# 46 gal stocking recomendations



## krissytina (Aug 19, 2013)

Hi all, 
My 46 gal currently looks empty  
In it I have : african butterfly, indo datnoid (3inch), polypterus delhezi (4inch), turquoise rainbow (3inch), violet goby (6inch), and a clown pleco (1-2inch). 
Unless you're right next to the tank, you cant tell anything is in it. 
Does anyone have any ideas as to what i can add?? I do like the oddballs, but it's not a requirement. 
Thanks!


----------



## 20gallonplanted (Oct 28, 2013)

half black tetras dwarf gourami s silver tip tetras dojo loach


----------



## Jet (Oct 14, 2013)

The bichir (delhezi) can get up to around 40 cm, and it is predatory and will consume smaller companions. The violet goby can reach 60 cm (about two feet). So between those two fish alone your tank is almost fully stocked (even though they are small now). Also the datnoid can get that large too, and is predatory. Your butterfly and rainbow will be dead meat. Your tank, though it currently appears empty, will eventually be crammed. If it is possible you should buy another aquarium if you wish to keep these fish for maturity. Sorry to be the bearer of bad news.


----------

◆ WHAT YOU HAVE TO DO:
Answer these questions using the aquarium stocking thread above.
1. What size is the clown pleco in krissytina's tank?
2. According to Jet, how large can the violet goby get?
3. On what date did krissytina post?

◆ RECORDED DATA:
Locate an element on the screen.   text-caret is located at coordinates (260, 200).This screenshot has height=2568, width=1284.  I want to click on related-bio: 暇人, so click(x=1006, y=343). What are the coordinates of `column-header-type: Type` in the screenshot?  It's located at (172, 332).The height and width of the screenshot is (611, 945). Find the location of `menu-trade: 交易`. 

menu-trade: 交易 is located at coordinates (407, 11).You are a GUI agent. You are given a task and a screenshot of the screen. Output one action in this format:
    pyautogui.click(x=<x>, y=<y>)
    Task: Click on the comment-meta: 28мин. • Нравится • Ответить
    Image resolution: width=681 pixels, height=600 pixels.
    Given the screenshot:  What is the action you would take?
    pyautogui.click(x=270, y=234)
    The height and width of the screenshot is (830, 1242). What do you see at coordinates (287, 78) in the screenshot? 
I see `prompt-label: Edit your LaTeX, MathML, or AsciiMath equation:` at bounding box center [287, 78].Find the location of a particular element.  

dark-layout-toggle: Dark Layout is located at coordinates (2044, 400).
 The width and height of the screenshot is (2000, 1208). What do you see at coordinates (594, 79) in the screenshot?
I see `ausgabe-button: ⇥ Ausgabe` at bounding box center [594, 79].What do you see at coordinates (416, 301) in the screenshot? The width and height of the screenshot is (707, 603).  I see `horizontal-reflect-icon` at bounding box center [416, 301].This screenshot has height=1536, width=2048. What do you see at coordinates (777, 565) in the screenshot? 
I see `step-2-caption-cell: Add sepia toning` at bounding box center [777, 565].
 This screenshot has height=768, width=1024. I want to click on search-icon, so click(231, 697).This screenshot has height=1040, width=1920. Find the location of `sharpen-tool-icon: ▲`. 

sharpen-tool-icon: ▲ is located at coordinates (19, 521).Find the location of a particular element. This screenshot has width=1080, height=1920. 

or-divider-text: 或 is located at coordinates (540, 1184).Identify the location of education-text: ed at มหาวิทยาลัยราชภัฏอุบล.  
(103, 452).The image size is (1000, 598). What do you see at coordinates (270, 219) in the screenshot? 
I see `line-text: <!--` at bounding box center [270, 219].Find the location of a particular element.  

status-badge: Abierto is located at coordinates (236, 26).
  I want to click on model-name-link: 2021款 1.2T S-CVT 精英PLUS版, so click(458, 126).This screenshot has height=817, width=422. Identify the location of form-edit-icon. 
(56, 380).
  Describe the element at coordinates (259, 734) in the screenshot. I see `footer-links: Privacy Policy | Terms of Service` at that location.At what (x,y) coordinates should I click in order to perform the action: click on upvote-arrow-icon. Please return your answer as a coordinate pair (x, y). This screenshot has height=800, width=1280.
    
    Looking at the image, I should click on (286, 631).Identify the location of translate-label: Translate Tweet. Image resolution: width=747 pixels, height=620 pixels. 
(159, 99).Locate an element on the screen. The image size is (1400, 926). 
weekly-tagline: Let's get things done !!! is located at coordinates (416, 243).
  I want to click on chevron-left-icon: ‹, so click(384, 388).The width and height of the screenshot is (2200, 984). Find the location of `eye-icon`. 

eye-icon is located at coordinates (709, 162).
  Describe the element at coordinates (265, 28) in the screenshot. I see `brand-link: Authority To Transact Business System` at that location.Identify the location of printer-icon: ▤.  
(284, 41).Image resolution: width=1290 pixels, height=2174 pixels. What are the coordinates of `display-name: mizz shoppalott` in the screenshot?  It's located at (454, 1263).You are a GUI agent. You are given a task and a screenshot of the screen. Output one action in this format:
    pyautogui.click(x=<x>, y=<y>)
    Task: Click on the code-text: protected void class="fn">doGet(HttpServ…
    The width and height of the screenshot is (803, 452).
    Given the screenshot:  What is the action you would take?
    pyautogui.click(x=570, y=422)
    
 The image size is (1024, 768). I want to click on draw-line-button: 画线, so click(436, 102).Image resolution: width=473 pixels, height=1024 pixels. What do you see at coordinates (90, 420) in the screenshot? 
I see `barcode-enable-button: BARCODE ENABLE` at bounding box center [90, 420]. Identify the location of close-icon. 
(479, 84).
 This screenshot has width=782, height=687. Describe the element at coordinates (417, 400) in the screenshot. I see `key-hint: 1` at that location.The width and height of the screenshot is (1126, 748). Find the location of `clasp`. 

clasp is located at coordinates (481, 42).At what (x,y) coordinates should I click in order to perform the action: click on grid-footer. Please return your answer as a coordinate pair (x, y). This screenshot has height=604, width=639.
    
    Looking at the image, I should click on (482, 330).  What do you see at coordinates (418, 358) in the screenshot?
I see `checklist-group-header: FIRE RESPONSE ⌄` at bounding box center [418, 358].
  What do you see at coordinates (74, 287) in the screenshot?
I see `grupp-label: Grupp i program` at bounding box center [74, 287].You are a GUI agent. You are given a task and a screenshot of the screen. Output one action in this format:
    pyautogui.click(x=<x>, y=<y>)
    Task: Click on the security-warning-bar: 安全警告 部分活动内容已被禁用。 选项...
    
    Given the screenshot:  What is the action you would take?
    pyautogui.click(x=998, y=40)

◆ EXERCISE RESULT:
1. 1-2 inches.
2. 60 cm (about two feet).
3. Aug 19, 2013.